In Russia an estimated 74 million hectares of agricultural land have been contaminated by industrial toxic agents, pesticides, and agricultural chemicals. Considerable land also is lost in the extraction of mineral resources. Unauthorized dumping of hazardous industrial, chemical, and household waste takes land out of production. Flooding is a problem near the Caspian Sea and in Stavropol' Territory, where the construction of reservoirs has removed land from use.

In 1994 about 22 percent of the world's forests and 50 percent of its coniferous forests were in Russia, covering an area larger than the continental United States. Of the 764 million hectares of forested area, 78 percent was in Siberia and the Far East. At that time, vast stands of Siberian forest remained untouched. Such broad expanses have an important role in the global carbon cycle and in biodiversity. In the 1990s, the atmosphere of economic stress and political decentralization has the potential to accelerate drastically Russia's rate of deforestation and land degradation, especially in remote areas. Environmentalists fear that timber sales will be used as a short-term stimulus to regional economies; already, Chinese, Mongolian, and North and South Korean companies have taken advantage of looser restrictions and the critical need for hard currency (see Glossary) to begin clear-cutting Siberian forests. Timber harvesting by Russian firms decreased dramatically in the 1990s, from 375 million cubic meters in 1989 to 110 million cubic meters in 1996.

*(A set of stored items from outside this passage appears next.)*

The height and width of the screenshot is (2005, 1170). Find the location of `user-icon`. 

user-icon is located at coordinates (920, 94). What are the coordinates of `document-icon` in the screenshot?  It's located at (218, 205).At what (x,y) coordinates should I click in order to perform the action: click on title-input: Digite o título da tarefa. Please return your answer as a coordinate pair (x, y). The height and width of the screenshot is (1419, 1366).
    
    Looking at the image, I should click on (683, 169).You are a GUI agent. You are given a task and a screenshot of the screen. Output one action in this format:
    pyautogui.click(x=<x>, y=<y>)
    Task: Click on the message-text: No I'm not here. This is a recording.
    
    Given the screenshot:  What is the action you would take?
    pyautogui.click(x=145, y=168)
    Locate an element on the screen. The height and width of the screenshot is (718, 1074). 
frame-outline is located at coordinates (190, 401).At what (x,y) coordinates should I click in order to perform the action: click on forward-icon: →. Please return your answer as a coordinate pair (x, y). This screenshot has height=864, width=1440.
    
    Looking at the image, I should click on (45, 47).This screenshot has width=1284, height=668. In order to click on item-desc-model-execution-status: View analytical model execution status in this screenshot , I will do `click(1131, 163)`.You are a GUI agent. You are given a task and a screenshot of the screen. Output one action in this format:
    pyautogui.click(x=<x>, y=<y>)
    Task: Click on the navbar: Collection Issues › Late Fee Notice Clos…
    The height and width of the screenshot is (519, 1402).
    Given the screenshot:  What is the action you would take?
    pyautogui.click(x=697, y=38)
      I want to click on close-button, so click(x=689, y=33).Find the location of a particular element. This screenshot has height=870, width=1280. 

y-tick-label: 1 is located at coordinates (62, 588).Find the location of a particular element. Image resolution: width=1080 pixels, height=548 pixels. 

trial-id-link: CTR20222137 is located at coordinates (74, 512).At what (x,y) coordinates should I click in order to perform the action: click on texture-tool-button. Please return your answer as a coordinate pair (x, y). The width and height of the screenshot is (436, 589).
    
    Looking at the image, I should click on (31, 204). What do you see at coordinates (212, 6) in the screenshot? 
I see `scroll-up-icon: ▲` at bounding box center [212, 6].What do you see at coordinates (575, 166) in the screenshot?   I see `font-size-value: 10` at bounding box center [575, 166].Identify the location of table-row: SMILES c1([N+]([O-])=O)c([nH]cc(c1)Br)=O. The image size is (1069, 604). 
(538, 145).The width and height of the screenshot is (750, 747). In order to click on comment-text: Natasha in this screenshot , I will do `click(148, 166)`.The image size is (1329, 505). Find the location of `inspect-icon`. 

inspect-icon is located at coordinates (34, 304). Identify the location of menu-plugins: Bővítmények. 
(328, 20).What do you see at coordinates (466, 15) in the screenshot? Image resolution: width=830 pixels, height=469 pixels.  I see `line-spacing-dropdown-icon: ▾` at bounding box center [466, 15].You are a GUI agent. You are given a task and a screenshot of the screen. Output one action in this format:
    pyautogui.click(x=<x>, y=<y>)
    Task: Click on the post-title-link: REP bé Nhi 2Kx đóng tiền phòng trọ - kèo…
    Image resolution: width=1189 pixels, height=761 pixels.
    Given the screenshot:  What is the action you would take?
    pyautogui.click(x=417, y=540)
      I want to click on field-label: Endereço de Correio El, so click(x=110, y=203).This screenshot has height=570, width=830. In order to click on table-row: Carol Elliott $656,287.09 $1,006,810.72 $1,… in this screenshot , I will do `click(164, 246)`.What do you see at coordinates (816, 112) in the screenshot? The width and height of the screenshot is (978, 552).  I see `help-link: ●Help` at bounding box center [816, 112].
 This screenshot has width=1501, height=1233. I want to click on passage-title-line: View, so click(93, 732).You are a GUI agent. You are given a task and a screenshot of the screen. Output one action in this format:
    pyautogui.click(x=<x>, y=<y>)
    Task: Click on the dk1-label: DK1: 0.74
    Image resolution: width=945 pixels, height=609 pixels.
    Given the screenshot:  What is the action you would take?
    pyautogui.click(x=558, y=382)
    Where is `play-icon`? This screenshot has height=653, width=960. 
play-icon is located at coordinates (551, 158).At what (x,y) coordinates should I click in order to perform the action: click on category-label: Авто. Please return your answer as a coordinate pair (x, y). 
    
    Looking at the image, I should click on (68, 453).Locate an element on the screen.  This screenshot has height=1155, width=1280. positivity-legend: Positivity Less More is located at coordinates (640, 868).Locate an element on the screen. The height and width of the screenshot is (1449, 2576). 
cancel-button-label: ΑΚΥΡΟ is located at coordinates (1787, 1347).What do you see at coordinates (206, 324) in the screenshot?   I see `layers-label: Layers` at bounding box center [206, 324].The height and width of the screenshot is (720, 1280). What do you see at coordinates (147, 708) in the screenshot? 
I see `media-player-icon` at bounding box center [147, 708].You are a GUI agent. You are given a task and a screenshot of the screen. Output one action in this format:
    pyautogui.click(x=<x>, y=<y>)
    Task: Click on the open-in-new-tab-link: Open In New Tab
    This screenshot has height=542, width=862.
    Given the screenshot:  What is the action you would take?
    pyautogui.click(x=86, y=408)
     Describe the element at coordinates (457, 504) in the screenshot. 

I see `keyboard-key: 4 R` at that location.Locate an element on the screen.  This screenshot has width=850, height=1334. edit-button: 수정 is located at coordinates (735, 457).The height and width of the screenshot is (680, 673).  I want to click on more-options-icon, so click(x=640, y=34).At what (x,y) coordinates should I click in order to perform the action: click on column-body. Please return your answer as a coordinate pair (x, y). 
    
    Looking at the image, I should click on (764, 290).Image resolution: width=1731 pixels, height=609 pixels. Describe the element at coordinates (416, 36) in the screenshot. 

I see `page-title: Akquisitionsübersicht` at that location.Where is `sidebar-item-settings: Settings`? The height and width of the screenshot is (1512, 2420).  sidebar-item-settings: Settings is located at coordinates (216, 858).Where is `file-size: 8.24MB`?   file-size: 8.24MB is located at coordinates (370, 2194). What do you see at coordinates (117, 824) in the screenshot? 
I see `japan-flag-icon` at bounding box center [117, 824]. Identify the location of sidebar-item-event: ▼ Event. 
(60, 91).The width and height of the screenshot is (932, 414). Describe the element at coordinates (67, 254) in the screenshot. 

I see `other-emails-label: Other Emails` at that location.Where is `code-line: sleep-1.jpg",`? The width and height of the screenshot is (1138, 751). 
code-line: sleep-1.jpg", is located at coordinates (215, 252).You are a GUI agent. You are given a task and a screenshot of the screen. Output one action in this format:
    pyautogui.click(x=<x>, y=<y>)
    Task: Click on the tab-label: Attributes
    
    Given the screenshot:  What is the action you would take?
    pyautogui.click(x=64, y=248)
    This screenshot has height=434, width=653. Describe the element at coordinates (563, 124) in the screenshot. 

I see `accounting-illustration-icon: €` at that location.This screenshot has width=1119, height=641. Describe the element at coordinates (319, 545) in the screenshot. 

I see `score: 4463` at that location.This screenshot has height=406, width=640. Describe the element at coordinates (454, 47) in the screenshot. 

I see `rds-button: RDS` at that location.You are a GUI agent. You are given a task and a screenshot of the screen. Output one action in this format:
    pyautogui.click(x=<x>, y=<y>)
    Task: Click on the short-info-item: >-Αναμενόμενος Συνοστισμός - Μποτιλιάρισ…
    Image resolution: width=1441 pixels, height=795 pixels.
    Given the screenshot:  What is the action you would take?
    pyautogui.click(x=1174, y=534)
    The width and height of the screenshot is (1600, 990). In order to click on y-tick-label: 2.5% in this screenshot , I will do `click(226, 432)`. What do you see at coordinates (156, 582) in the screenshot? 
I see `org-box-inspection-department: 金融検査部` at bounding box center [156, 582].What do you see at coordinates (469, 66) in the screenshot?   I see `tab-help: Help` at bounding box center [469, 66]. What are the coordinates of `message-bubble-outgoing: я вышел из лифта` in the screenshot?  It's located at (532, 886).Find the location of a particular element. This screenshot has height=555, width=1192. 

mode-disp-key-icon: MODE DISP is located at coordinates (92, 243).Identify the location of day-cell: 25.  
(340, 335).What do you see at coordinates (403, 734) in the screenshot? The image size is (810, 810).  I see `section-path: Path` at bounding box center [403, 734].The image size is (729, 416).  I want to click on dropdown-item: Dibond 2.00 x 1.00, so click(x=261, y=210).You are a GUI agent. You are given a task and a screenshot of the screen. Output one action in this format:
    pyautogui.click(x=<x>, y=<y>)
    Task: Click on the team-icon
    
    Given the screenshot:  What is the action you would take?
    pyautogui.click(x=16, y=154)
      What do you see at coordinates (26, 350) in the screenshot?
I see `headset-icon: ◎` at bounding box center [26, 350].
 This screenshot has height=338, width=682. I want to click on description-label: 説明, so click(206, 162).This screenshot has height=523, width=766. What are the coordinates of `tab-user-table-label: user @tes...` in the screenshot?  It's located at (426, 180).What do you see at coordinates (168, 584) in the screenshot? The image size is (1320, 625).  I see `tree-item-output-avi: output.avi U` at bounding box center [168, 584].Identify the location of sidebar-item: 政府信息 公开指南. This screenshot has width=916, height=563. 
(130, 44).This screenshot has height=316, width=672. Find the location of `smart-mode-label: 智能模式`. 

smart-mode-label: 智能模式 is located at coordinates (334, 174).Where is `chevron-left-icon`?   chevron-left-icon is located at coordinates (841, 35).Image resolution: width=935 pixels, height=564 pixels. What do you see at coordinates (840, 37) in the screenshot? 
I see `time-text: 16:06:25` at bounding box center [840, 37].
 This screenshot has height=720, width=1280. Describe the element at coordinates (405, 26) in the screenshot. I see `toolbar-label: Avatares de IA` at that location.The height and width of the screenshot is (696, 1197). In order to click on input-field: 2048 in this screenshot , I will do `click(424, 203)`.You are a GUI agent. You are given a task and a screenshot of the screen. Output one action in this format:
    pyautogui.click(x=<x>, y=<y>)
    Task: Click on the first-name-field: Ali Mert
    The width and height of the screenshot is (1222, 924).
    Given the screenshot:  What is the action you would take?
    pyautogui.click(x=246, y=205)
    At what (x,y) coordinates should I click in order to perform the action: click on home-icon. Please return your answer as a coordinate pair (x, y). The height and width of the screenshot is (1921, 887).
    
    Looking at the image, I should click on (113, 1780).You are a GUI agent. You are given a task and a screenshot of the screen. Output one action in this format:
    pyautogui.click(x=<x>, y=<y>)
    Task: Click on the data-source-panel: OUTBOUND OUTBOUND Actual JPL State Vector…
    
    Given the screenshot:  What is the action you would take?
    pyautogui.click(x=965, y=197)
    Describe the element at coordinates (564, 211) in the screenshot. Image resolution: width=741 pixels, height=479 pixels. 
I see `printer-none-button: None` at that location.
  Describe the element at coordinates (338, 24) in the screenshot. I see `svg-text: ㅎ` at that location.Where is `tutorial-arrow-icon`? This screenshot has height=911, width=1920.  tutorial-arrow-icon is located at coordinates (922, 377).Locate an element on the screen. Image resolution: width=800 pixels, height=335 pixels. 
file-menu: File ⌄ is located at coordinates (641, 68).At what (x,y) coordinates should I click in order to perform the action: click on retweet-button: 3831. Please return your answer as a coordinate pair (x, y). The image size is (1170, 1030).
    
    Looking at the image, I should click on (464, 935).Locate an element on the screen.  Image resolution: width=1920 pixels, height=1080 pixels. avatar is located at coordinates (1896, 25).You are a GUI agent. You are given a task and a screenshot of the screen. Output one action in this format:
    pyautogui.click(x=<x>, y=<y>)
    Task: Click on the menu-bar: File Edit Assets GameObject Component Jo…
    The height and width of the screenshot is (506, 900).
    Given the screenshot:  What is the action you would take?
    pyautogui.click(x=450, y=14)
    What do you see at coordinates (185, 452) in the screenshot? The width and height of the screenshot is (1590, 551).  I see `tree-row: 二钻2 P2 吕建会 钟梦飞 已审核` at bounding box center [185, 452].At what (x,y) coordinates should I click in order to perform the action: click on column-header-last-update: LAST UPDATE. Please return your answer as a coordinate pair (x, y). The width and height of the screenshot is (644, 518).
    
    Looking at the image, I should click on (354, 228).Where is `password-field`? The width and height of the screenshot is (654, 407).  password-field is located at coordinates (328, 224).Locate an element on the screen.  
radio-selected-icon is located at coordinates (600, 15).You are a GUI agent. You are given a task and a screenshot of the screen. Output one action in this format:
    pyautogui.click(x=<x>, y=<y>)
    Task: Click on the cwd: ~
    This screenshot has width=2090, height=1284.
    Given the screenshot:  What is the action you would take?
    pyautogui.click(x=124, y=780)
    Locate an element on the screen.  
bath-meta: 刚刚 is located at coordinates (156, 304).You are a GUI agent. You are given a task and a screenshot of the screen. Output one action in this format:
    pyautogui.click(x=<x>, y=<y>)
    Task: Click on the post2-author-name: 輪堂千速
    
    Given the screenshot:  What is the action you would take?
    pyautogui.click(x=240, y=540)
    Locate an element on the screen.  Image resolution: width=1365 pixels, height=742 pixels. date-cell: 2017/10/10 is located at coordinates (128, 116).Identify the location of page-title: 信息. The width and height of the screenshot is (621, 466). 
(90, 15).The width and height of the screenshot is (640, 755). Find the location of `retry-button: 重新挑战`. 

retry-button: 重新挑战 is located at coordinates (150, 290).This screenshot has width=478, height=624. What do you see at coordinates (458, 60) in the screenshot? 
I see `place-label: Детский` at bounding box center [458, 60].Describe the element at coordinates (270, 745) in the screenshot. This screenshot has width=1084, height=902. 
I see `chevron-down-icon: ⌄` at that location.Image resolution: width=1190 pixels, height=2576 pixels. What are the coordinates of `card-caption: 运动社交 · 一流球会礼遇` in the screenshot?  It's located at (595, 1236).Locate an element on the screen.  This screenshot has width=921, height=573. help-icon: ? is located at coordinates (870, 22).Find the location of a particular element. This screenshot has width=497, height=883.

Aleksey Yablokov, head of the nongovernmental Center for Russian Environmental Policy, has estimated that Siberia is losing 16 million hectares of forest annually to cutting, pollution, and fires--an amount six times the official government estimate and higher than the rate of loss in the Amazon rain forests. Fires, which normally improve biodiversity and long-term stability, cause excessive damage because of poor fire control measures. Large tracts of Russian forest, most notably 136,000 hectares in the vicinity of Chernobyl', have suffered radioactive contamination, which also increases the likelihood of forest fires. Because forests cannot be decontaminated, the distribution of radioactive particles in the trees remains constant over many years.

Inefficient lumbering procedures cause unnecessary loss of timber; as much as 40 percent of Russia's harvested trees never go to the mill, and unsystematic clear-cutting prevents productive regrowth. Forest management has improved gradually in the post-Soviet era. In 1993 the Supreme Soviet, then the lower house of Russia's parliament, passed the Principles of the Forest, national laws that include guidelines for management and protection. Because implementation of these laws has been quite slow, many regional jurisdictions have adopted their own management standards.

Acid rain from European and Siberian industrial centers and from power generation plants has reduced the Siberian forests by an estimated 730,000 hectares. Hydroelectric dams on Siberian rivers raise significantly the temperature of air and water, destabilizing the growing conditions of adjacent forests. Because of the enormous oxygen production and carbon dioxide absorption of the Russian forests (a capacity estimated to be second only to that of the Amazon rain forest), removal of large sections of those forests would have a drastic effect on the quality of land in Russia and the quality of air over the entire world.